Nora turned, the cup warming her hands, and asked in a relaxed way, “Are we the only early birds this morning?”

“Right.” Prentice answered as a negative. “Atma’s been working out in the gym for an hour. Can’t keep the energy contained in that man. You’ve been here awhile. You know how he is.”

Nora did know. She’d also learned a few other things during her stay at the Cairncrest estate. One of the first had been that Julie Prentice was providing more than legal counsel to the good doctor. 

“I know he’s got more energy than most men half his age,” Nora answered directly, keeping her prejudicial thoughts to herself. What business was it of hers? “Not that I meant he’s old or anything,” she corrected, attempting to diffuse what could have been thought an impolitic remark.

Julie gave her a sparkling-eyed, unabashed look that said everything the words that followed did not. “He pushes himself. More motivation than anyone else I’ve ever met. Prodigious.” The retort gave nothing and yet everything away in both tone and entendre.

Skirting the intricate steps of Ms. Prentice’s personal fandango with Pandavas was not the conversation Nora wanted right now. How about something with which she was more knowledgeable, more interested and certainly more comfortable?

“Makes the rest of us, people who work for and with him, more demanding of ourselves, is that what you mean?” she replied, adroitly sidestepping Prentice’s hard-edged pronouncement. “If so, it’s sure been successful.” Nora was alluding to the Innovac Empire, of which this manor house and surrounding baronial estate being only one small part.
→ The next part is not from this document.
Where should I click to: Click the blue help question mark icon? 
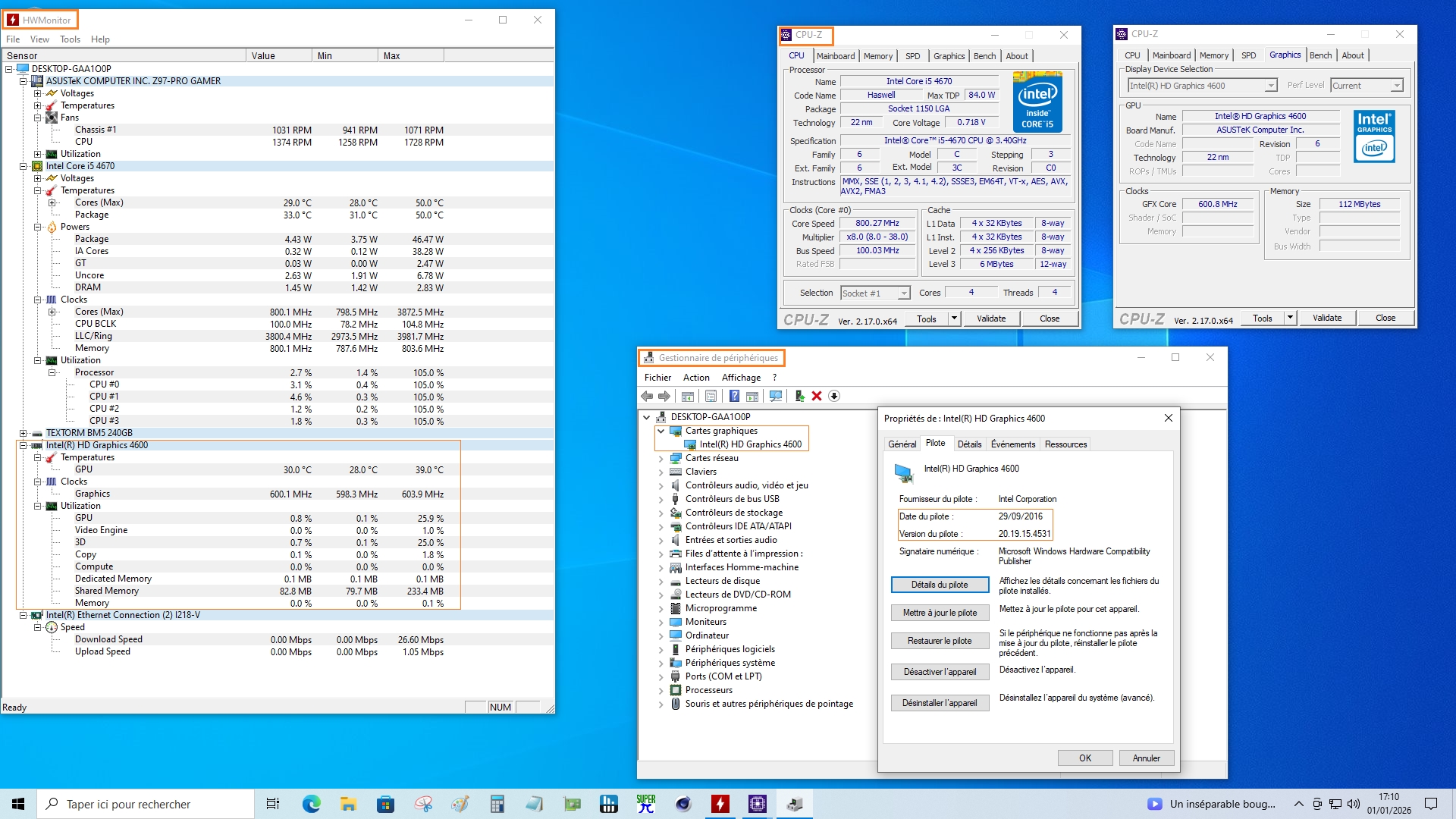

“I mean Atma never pushes anyone harder than himself,” Prentice replied. “Luckily, the rest of us mortals receive a little more leeway ― but not much.” In qualifying her previous remark, she had stapled a new and unreadable smile on her face. Almost as an afterthought she added, “Praise couched in a platitude, Carmichael? Are you already preparing for tonight’s celebration?”

“Just anxious ― if that’s what you mean,” Nora answered. “Rattling on so I can burn off a little of the nervous energy this dinner tonight has created. The whole damned thing seems completely unnecessary.

“Don’t get me wrong. I couldn’t be more pleased with the results of our work here... finding a stopgap bullet for the CDC crisis. Even now it has a fairy tale quality. But I don’t want any reward… certainly not praise… even thanks. Anyway, everyone who was involved realizes the praise should be going to Innovac and the WHO investigative team. Yin Yat Chen ― her people deserve far more credit than I do. 

“Placing me as headliner on tonight’s bill is going overboard. I’m trying to be gracious, really I am, but honestly, I’ll be happy when all this is history and I can return to the shadows ― and my research. I don’t want the spotlight. And for quite awhile now it’s been nothing but.”

There it was. Nora had been struggling with this ever since she had discovered Pandavas had been planning tonight’s gala ― from the moment word of the serum’s success had reached Cairncrest.

“Don’t worry,” Prentice reassured her, “it was Atma’s idea, not yours. Everyone’s aware of that.”

Just as Prentice finished, Pandavas walked into the kitchen. He was already dressed for the day in a handcrafted, light and airy Herr Ganzi grey suit, borrowing its hue from the landscape’s dry-stone walls, both the suit and the man exuding an opulence that fell just shy of outright decadence. The morning workout had placed a sparkle in his darkly reflective eyes, kindling a subtle fire below the surface of his flesh, crowning the whole with a full head of recently showered hair, glistening like anthracite.